The role of water in the etiology of periodontal disease is poorly understood.
The objective of this study was to examine the association amongst water softness, risk for periodontitis, and smoking status.
We examined the association between use of water 'softening and conditioning systems' and the risk for periodontal disease in smokers and non-smokers, using adult participants (18+ years), from the third National Health and Nutrition Examination Survey (NHANES III) data. Zero to 33 per cent (0-33%) of sites with periodontal attachment loss > or = 3 mm was considered a healthy periodontium, and > 33% of sites with periodontal attachment loss > or = 3 mm was defined as periodontitis.

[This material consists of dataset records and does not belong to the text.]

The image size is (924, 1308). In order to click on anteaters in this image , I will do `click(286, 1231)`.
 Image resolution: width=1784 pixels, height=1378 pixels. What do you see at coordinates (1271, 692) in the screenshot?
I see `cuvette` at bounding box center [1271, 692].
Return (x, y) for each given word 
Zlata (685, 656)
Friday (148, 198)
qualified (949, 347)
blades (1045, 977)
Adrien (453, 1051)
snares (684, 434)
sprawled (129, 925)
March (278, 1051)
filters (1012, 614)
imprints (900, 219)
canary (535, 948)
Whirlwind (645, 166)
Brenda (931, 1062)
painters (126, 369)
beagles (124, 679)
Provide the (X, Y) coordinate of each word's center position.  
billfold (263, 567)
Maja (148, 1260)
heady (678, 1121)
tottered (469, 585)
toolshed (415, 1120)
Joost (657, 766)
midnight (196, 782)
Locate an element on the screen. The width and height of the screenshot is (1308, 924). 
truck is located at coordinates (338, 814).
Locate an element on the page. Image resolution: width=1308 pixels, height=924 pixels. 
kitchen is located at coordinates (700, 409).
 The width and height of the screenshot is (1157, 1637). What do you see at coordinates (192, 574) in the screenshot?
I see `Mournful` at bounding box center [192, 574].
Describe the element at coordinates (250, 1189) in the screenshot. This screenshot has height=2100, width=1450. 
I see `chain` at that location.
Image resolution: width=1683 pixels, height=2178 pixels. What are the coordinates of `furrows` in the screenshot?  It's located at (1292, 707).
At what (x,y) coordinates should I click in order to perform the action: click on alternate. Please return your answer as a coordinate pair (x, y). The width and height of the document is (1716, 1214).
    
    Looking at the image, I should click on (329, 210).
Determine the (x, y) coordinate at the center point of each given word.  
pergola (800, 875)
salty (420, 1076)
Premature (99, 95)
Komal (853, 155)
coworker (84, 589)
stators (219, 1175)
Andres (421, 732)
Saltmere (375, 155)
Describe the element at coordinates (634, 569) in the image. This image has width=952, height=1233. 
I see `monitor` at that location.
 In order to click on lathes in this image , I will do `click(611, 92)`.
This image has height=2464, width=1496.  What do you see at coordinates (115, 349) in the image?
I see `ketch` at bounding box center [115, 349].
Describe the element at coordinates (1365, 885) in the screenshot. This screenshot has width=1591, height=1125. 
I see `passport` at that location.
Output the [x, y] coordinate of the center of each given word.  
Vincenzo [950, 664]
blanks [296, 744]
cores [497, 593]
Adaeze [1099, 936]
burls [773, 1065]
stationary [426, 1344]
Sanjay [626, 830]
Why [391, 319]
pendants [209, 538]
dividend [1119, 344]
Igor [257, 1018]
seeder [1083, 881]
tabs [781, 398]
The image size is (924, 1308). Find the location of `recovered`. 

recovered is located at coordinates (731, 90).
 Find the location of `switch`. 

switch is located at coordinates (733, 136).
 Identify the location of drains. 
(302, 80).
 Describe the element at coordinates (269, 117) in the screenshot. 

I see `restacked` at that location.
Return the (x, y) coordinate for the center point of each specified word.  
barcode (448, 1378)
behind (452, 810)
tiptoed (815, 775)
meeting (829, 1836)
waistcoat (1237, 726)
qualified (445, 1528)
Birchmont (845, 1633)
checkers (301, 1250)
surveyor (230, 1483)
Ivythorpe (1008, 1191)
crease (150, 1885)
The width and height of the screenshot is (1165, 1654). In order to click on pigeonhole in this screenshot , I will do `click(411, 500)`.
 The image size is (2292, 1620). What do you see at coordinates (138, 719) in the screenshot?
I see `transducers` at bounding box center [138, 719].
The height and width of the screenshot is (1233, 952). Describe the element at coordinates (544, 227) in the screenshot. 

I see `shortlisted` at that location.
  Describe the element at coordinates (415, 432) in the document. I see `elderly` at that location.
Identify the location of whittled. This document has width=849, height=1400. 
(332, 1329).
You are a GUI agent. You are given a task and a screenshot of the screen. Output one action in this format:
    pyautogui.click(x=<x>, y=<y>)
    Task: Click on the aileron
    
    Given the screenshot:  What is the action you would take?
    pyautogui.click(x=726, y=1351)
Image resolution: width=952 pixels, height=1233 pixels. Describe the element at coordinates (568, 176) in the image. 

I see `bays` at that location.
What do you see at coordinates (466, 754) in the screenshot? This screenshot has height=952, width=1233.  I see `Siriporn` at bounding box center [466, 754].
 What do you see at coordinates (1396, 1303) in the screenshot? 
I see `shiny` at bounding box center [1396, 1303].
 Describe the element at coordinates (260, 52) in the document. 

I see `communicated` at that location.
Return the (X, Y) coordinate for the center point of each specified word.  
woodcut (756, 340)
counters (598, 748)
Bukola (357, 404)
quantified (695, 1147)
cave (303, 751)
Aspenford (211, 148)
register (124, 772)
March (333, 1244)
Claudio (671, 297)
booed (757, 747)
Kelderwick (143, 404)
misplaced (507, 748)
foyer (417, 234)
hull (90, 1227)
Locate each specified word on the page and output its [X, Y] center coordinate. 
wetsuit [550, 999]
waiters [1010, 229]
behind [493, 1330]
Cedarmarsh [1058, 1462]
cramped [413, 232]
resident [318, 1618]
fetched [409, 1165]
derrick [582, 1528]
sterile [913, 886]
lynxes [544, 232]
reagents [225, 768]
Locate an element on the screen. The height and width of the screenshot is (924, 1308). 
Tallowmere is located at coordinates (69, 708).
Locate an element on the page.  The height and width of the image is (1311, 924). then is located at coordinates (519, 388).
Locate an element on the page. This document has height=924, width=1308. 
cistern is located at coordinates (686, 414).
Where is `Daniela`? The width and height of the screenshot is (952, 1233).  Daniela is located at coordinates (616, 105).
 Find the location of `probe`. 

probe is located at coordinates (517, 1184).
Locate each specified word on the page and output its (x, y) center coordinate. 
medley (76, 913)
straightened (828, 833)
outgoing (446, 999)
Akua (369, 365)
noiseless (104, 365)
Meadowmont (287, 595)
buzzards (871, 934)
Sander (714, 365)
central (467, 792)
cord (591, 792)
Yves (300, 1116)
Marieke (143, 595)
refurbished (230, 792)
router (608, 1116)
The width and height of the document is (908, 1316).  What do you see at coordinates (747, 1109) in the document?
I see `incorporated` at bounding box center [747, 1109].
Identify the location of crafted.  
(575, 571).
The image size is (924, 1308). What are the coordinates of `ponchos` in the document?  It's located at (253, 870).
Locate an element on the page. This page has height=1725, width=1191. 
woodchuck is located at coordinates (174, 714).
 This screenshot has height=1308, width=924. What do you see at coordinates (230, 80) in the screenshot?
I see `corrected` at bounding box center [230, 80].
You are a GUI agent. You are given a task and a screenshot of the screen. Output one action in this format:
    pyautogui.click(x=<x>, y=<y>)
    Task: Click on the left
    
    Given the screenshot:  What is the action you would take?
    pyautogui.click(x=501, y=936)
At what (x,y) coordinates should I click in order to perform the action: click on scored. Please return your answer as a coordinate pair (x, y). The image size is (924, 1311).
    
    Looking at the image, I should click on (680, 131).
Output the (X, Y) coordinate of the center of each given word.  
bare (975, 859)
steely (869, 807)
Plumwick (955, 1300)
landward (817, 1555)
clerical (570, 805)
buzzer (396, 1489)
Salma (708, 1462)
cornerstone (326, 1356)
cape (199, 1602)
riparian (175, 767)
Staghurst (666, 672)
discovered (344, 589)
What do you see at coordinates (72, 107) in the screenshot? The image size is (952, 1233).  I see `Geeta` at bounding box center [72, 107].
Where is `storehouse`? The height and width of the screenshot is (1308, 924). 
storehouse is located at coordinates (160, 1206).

Soft water users were divided into 'yes' or 'no' using the question, 'Does your home have a "softening or conditioning system?".' Smoking subjects were divided into groups as follows: current smokers (had smoked > or = 100 cigarettes in their lifetime and currently smoked), former smokers (had smoked > or = 100 cigarettes in their lifetime, not currently smoking), or never smokers (had not smoked > or = 100 cigarettes in their lifetime). Data was analyzed by univariate analyses using SPSS. The 5% level of statistical significance was adopted throughout.
Subjects that answered the question 'yes' to soft water use had a significantly higher risk of periodontitis (p < 0.05), adjusting for confounders. When mineral intake from foods was added to the model, the significance of periodontitis risk remained the same for the non-smoking, soft water-using subjects, whereas for the smoking, soft water-using subjects the risk for periodontitis increased significantly (p < 0.05) in most cases.
Thus, use of water 'softening and conditioning systems' significantly increased the risk for periodontitis, and smoking increased this risk.